Since the late 1960s, the agribusiness bosses have consciously hired immigrants, particularly from Mexico and Central America, many of them undocumented workers. Such workers who try to organize face deportation raids by Immigration and Customs Enforcement (I.C.E.). In December 2006, I.C.E. carried out one of the largest immigration raids in its history, rounding up nearly 1,300 immigrant workers in six Swift plants, five of which were organized by the UFCW.
The previous month, black and white workers at Smithfield Foods’ pork processing plant in Tar Heel, North Carolina, struck in defense of Latino fellow workers fired by the company in its war against a UFCW organizing drive. Despite I.C.E. raids, the union gained recognition at Tar Heel in 2008. This underscores the crucial need for the labor movement to champion the defense of immigrant workers and demand full citizenship rights for all who have made it to the U.S.

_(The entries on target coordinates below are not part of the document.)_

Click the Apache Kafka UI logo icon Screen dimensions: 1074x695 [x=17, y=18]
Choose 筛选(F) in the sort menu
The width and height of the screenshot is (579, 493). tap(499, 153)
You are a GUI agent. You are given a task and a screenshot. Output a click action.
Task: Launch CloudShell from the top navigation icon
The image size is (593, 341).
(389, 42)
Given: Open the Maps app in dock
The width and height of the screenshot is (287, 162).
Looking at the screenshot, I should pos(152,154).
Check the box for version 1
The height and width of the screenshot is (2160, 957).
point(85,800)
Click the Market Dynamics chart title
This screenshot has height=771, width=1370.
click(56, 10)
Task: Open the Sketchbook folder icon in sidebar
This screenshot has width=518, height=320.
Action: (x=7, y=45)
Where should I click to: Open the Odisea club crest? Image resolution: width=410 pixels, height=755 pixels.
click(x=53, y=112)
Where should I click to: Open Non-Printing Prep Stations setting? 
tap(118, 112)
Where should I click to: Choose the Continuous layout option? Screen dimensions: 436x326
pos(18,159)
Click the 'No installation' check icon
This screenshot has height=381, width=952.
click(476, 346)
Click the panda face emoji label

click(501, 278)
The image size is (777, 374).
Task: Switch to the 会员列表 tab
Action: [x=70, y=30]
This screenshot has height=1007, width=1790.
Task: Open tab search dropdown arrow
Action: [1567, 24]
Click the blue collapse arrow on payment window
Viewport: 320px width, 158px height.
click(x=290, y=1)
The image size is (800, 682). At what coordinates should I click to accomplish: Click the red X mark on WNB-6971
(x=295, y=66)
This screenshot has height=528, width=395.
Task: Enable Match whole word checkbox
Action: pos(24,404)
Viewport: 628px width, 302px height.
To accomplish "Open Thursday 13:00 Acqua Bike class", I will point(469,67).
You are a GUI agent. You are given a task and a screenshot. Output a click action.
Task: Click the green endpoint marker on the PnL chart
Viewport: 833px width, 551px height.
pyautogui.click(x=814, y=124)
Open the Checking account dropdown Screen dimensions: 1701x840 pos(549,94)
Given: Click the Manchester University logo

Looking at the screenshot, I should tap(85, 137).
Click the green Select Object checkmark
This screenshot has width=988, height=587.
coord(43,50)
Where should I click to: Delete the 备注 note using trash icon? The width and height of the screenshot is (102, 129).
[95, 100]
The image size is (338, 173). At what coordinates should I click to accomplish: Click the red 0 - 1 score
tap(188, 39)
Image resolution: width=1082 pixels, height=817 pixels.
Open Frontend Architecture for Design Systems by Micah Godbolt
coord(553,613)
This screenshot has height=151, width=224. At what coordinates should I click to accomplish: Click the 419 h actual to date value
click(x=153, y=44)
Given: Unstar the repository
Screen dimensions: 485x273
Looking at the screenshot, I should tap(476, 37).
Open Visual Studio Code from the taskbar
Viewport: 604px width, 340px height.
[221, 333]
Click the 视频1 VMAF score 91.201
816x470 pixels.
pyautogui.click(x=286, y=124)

Industries like fast-food have become emblematic of the grinding poverty into which vast numbers of workers have been driven. What is desperately needed is to revitalize the labor movement as a fighting force. Above all, the class-collaborationist labor tops must be swept out and replaced by a class-struggle leadership. This is a necessary part of the fight to build a workers party committed to leading all the exploited and oppressed in sweeping away the capitalist order.